Doña Isabel ou la Véridique et Très Mystérieuse Histoire d'une Créole perdue dans la forêt des Amazones / Mouchard Christel. – 2e éd. – Paris : Editions Points, 2013. – ISBN 978-2-7578-3474-9. – Col. Grands romans, P 3037
La page de titre l'indique, ce livre est un roman. Mais si Christel Mouchard a choisi cette forme littéraire, son travail est pourtant bien documenté : en particulier, elle est le premier auteur de langue française à utiliser le contenu de l'enquête menée dans l'audience de Quito entre mai et décembre 1770 : "Sobre la perdida de la familia de don Pedro Grameson en la provincia de Mainas". Elle reprend pourtant une inexactitude en évoquant une « disparition » de Morainville qui n'a jamais eu lieu, et il me semble qu'au début de son épilogue elle confond Louis XV et Louis XIV.
La matière de son roman, c'est la dramatique descente de l'Amazone par Ysabel Grameson Godyn (c'est ainsi qu'elle signe d'après un document conservé par un descendant des proches du couple) en 1769/1770, lorsqu'elle entreprend de rejoindre son mari, Jean Godin, Saint-Amandois d'origine, installé à Cayenne depuis vingt ans. D'autres notes de lecture, en particulier celle concernant "Le procès des étoiles", de Florence Trystram, évoquent cet événement porté à la connaissance du public par Charles-Marie de La Condamine, qui fait publier la lettre par laquelle Jean Godin le lui raconte fin 1773 ou début 1774. Cette "Lettre de Monsieur Godin des Odonais" sera rééditée, y compris en 2009 sous le titre "La naufragée des Amazones" par les Editions François Chaudun.
Entre le départ du village de Canelos d'Ysabel et de sa suite, et l'arrivée d'Ysabel, que l'on croyait morte comme ses proches et plusieurs serviteurs, à la mission d'Andoas, la chronologie de certains épisodes est un peu floue. La vie d'Ysabel pendant les vingt ans de séparation avec son mari est très peu documentée. C'est ce qui laisse à Christel Mouchard un espace (ou plutôt un temps) pour développer sa fiction. Elle imagine La Condamine, dévoré de curiosité devant les imprécisions du récit de Jean, passer à Saint-Amand deux jours et la nuit qui les sépare, et repartir enfin dépositaire des secrets gardés par Ysabel.
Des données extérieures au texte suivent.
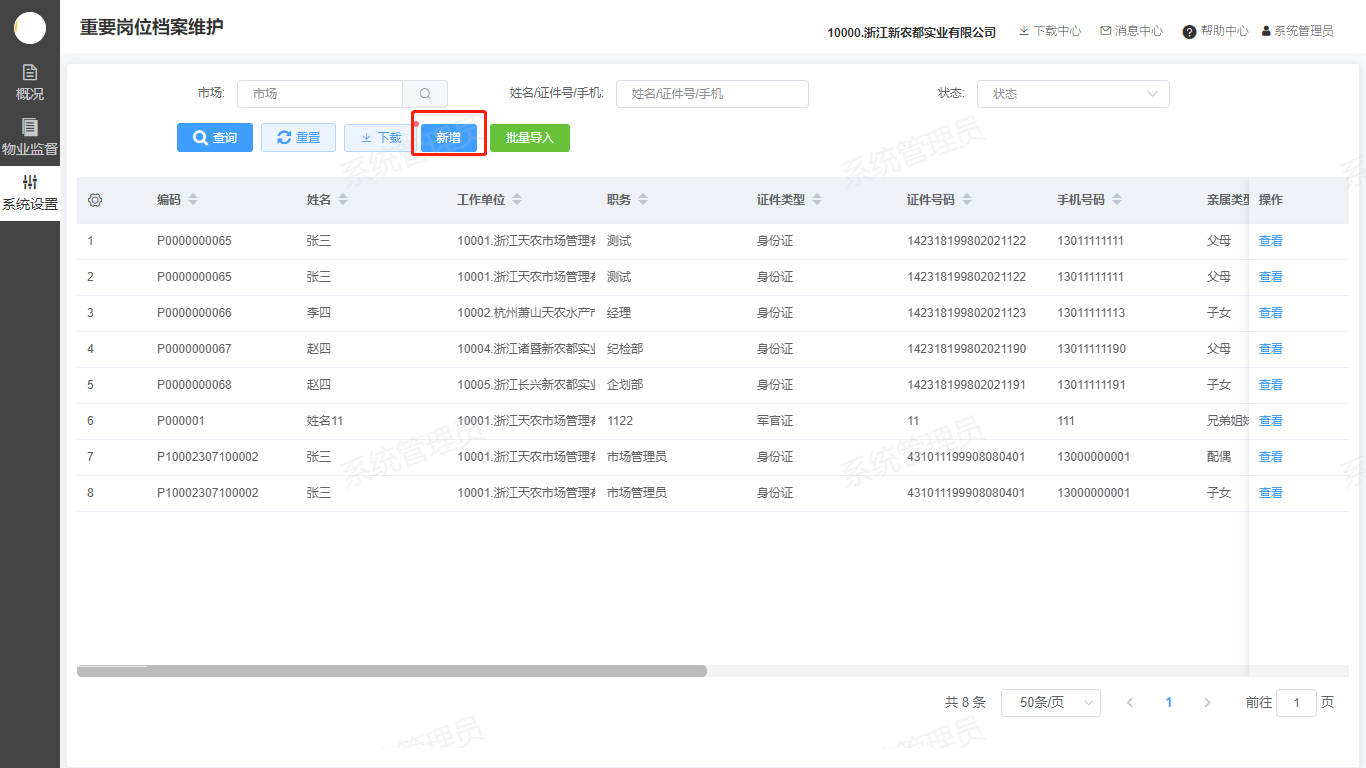Sort table by 手机号码 column
Viewport: 1366px width, 768px height.
tap(1117, 200)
Je ne suis plus un grand lecteur de romans, mais j'ai beaucoup aimé l'utilisation par Christel Mouchard de la réputation faite à La Condamine pour construire son personnage, moteur de la dynamique du récit, qui m'a maintenu jusqu'à la fin dans l'attente de la clôture du récit. Je suis plus réservé sur un ou deux éléments de la fiction dont le romanesque me paraît plus proche du romanesque des romans populaires que de celui des romans « d'auteur » (préciser davantage risquerait de priver d'éventuels lecteurs d'une partie du plaisir que ce livre peut leur procurer).